I did some light refactoring on the dims calculation (since I knew I didn’t need the assert or dimension name anymore), but everything else should look pretty familiar. We also do validation checks up front rather than during use. It doesn’t really matter here, but this means that every Brick instance will be valid (rather than .cubes maybe throwing validation errors, which would be surprising and bad).

Like I said it would, parse has more going on. But look how it’s simplified our business logic:

...
@dataclass
class Brick:
...
@cached_property
def lowest_z(self) -> int:
if isinstance(self.z, range):
return self.z.start
return self.z
@cached_property
def cubes(self) -> set[Cube]:
...
def fall(self) -> "Brick":
# refuse to fall if on ground already
if self.on_ground:
return self
if isinstance(self.z, range):
return Brick(
self.id_,
self.x,
self.y,
range(self.z.start - 1, self.z.stop - 1),
)
return Brick(self.id_, self.x, self.y, self.z - 1)
return Brick(
self.id_,
{(x, y, z - 1) for x, y, z in self.cubes},
self.lowest_z - 1,
)

Falling is a single, easy-to-understand operation and adding future methods to this class would be much simpler.

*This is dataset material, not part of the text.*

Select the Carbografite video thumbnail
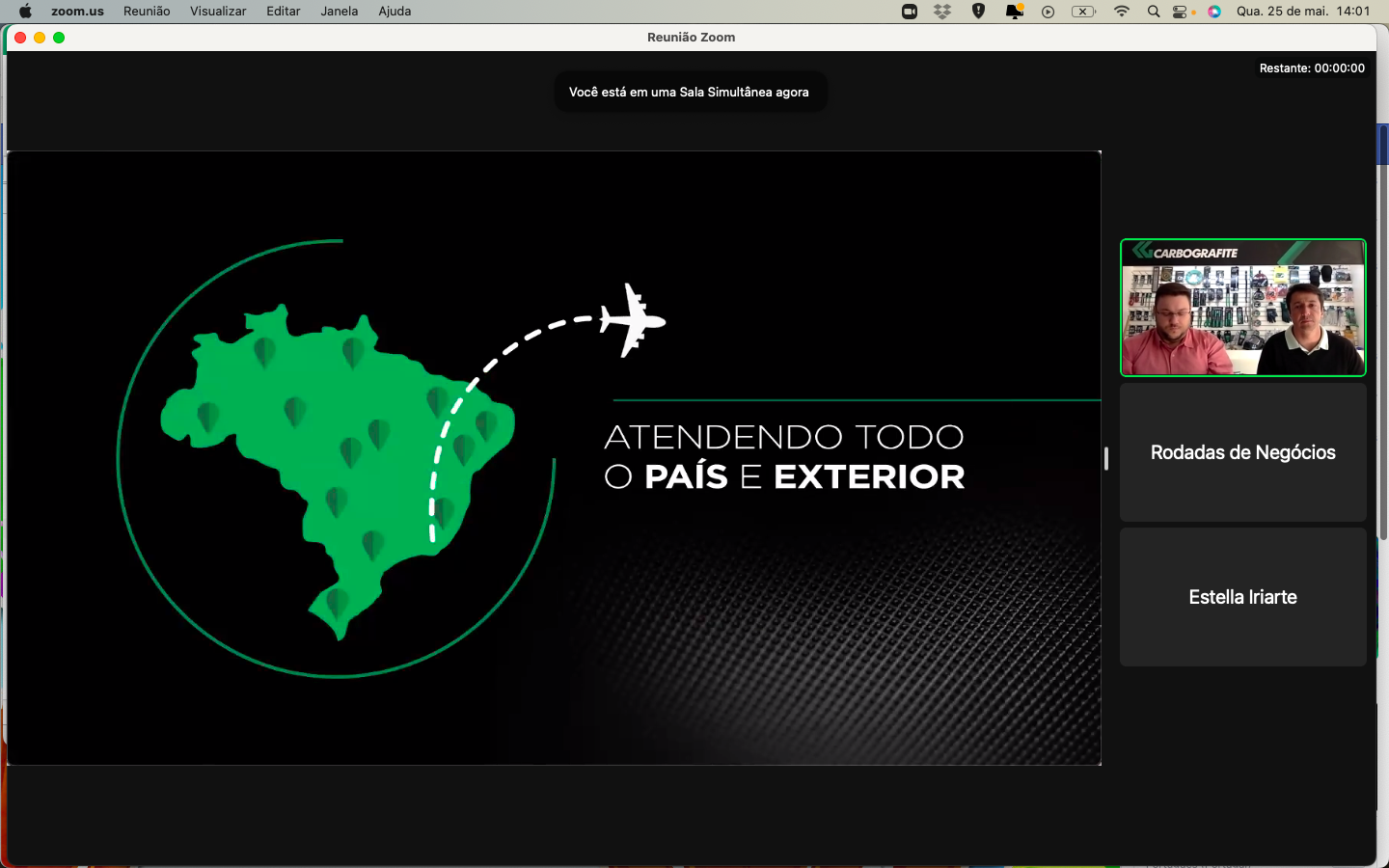 coord(1242,308)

Anyway, that should do it for today. Thanks for coming on that design journey with m…

Oh right, there’s still half a puzzle to solve!

Part 2

At first I thought this would be a dynamic programming problem where the number of bricks that fall when pulling 0 are equal to the sum of number of bricks that fall when you pull the al bricks it supports (1 and 2 and so on).

I thought I was clever for realizing you have to do that calculation with the power set of bricks to drop (e.g. 0 causes anything held by 1, 2, or 1, 2 to drop). Unfortunately, my answer was too low.

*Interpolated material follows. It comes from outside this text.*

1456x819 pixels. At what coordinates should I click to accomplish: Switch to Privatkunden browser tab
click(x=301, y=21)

Though my approach worked swimmingly for the example input, I drew the wrong conclusions from it. Imagine the following brick: {supported_by} structure:

{
1: {0},
2: {0},
3: {1, 2},
4: {0, 1, 2},
}

My approach would still drop 1 and 2 (and then 3) for brick 0, but it would fail to drop 4 because it’s not exclusively held up by things supported by 0. While I don’t think that basic example is physically possible, our real puzzle inputs do have that situation buried in them.

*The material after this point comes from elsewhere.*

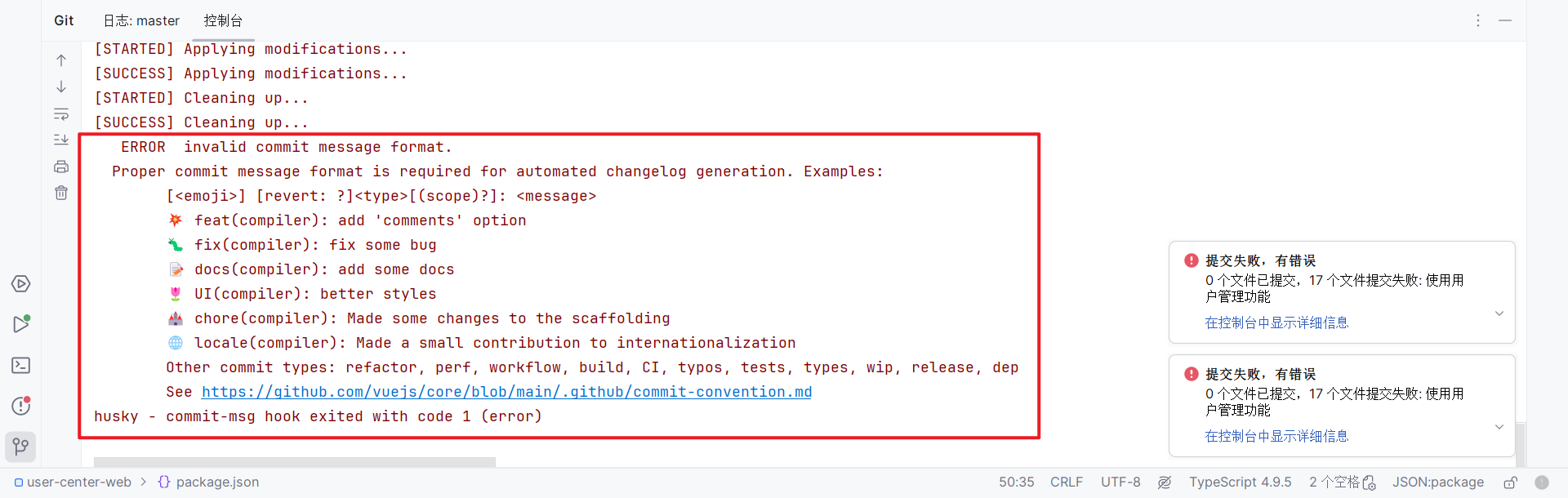
Task: Toggle soft-wrap in the console
Action: (61, 113)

Rather than recurse up a tree structure, we want to drop any bricks who are supported by any of the already dropped bricks. Luckily, everything is already stored in sets!

Note: not pictured is me transforming and re-transforming these structures way too many times; it wasn’t quite this smooth

So, we’ll iterate through every brick. For each one, we build the set of all removed bricks (which starts with only the brick we’re focused on). Then, we can find all the bricks that are supported exclusively by that initial set. We can add those would-fall bricks to our set of things being removed before looping to find everything this now-larger set supports. We’ll stop if a pass of the supported_by values doesn’t grow the set at all.

That code ends up being pretty straightforward when we’re all said and done:

...
class Solution(StrSplitSolution):
def part_1(self) -> int:
def solve(self) -> tuple[int, int]:
...
# all we need for part 2:
chain_reaction_total = 0
for settled_brick in range(num_bricks):
removed = {settled_brick}
while True:
would_fall = {k for k, v in supported_by.items() if v <= removed}
# sub 1 to account for the staring brick which won't be in `would_fall`
if len(would_fall) == len(removed) - 1:
chain_reaction_total += len(would_fall)
break
# find bricks that are supported by _anything_ we've pulled on next loop
removed |= would_fall

And that should do it! Not so bad once we caught those tricky edge cases. Thanks for bearing with me on this one.